### About this exercise:
Return the lines of the data below, from the one containing "This screenshot has" through the very last, exactly and with both ends included; no pictures.

:: Provided data ::

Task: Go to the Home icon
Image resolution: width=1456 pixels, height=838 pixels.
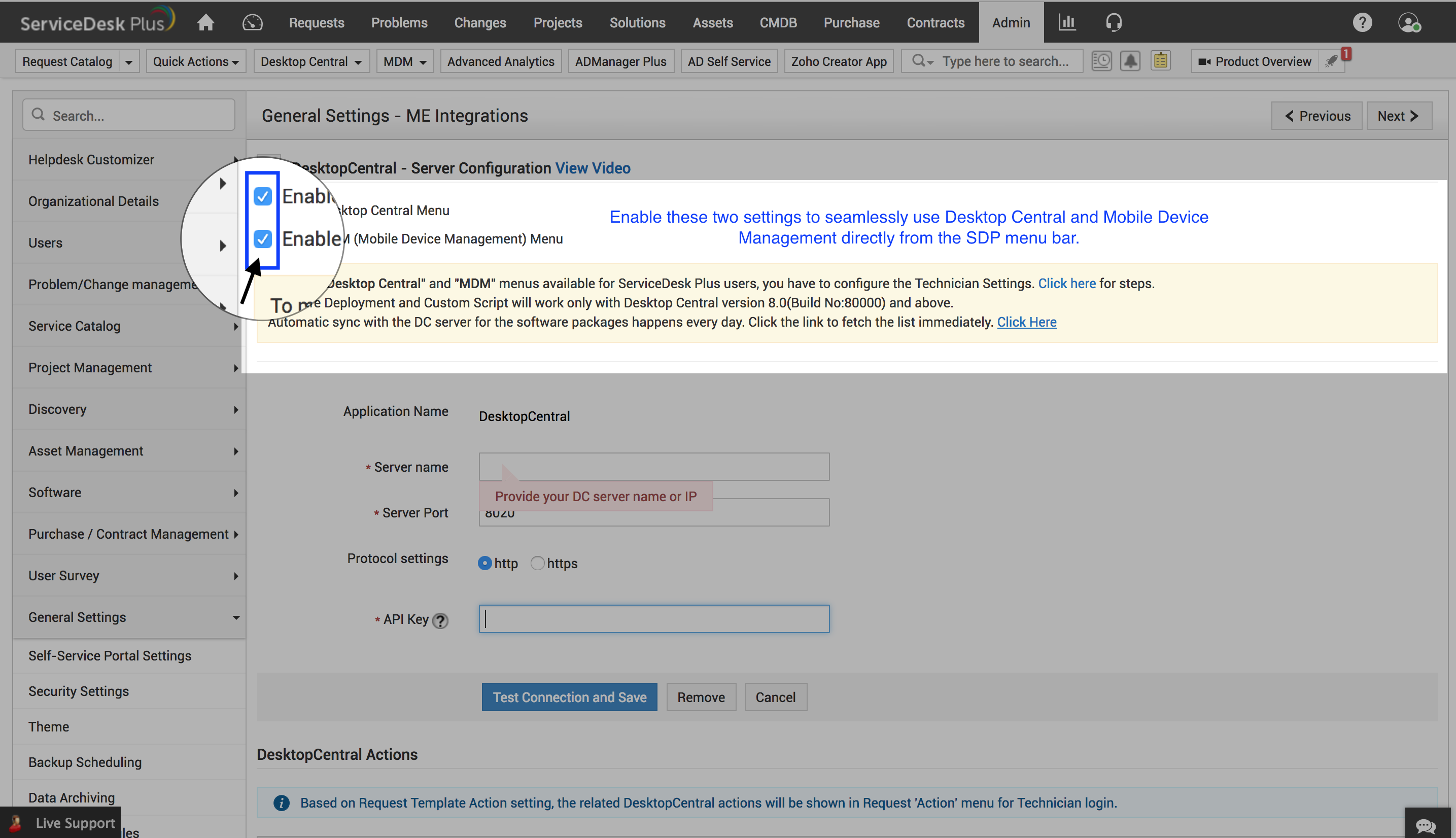Action: coord(205,22)
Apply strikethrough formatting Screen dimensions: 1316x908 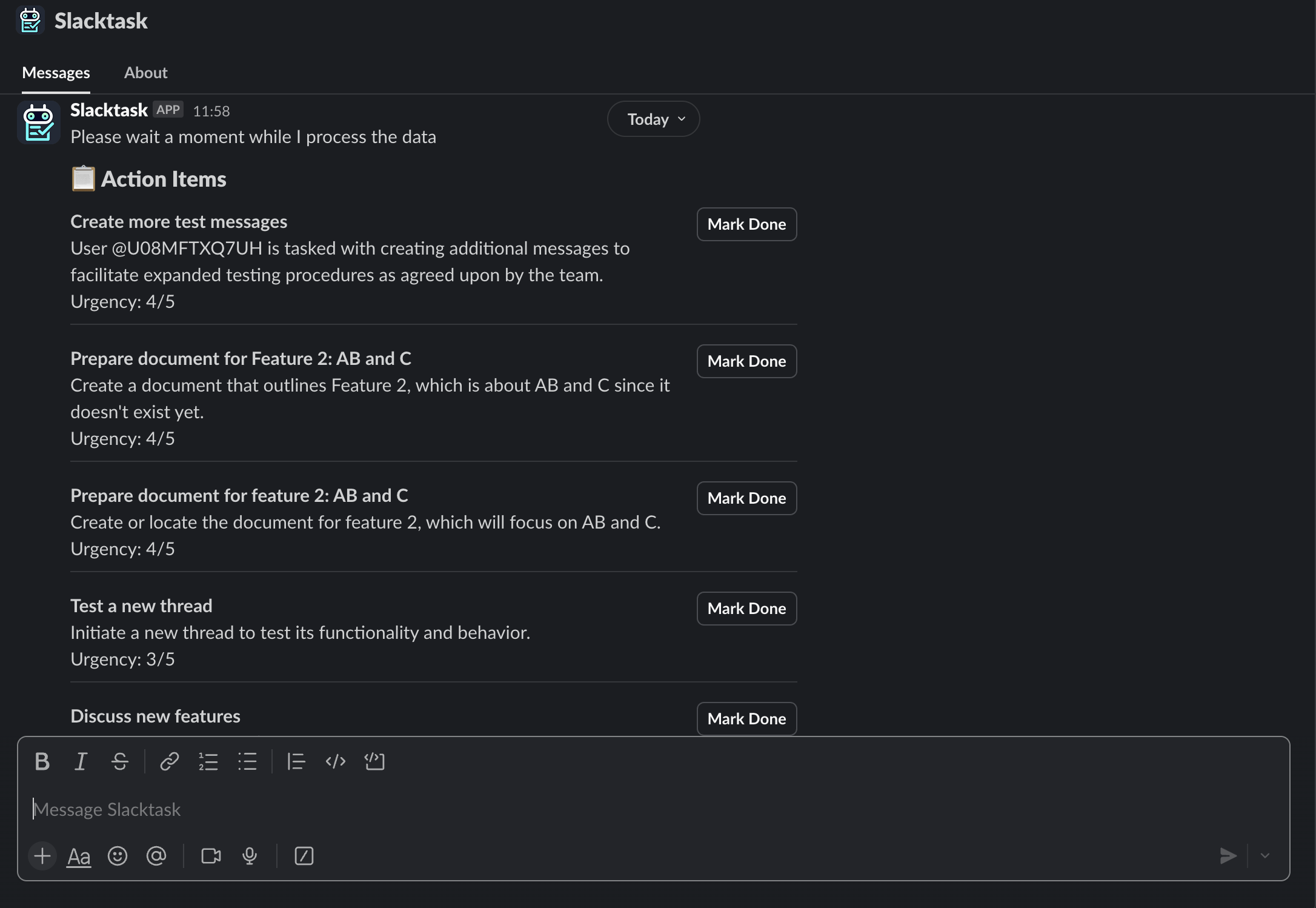[x=120, y=761]
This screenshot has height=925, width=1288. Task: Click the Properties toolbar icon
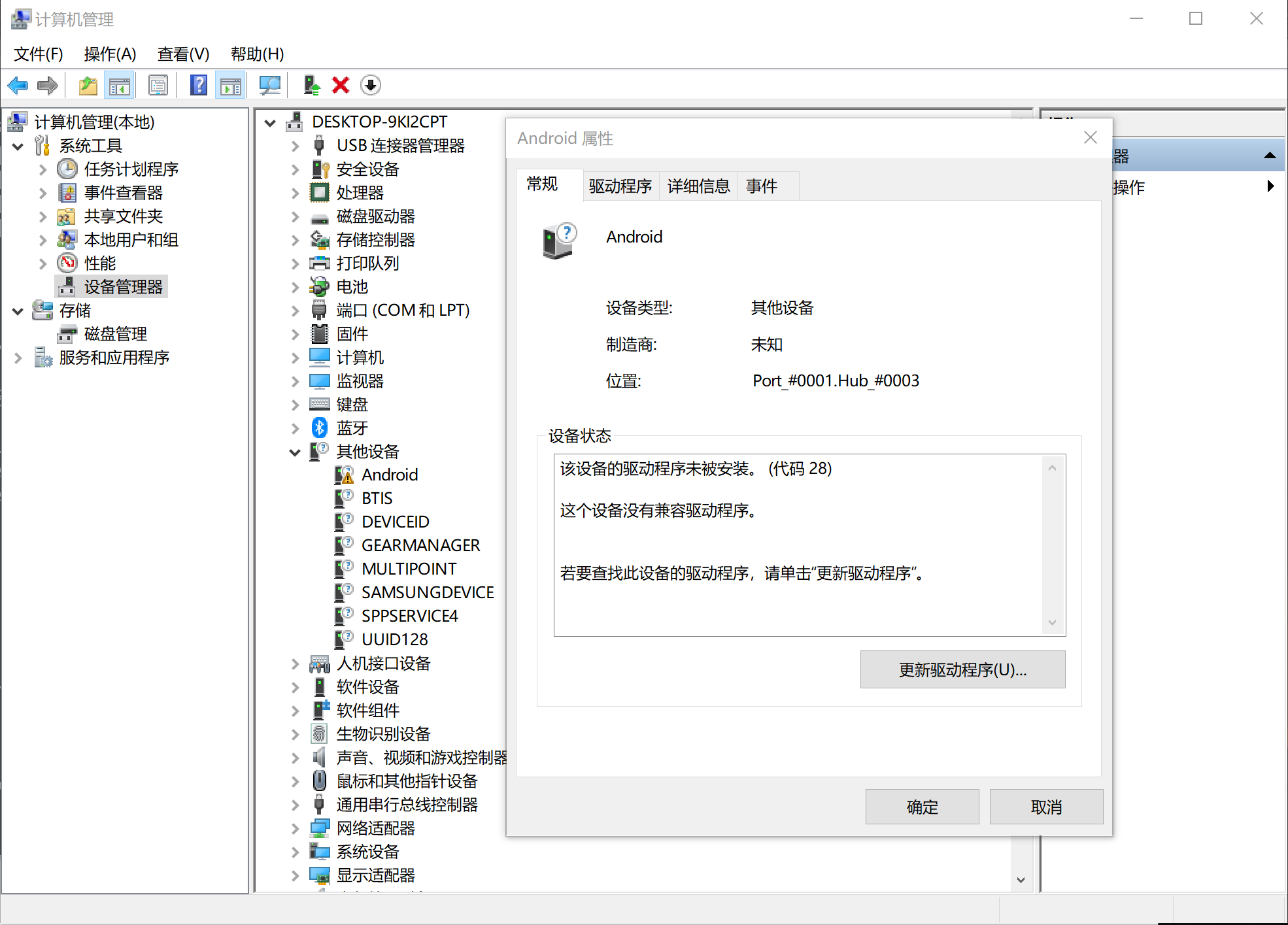(158, 85)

:::

### Task output:
This screenshot has height=925, width=1288. Task: Click the Properties toolbar icon
(158, 85)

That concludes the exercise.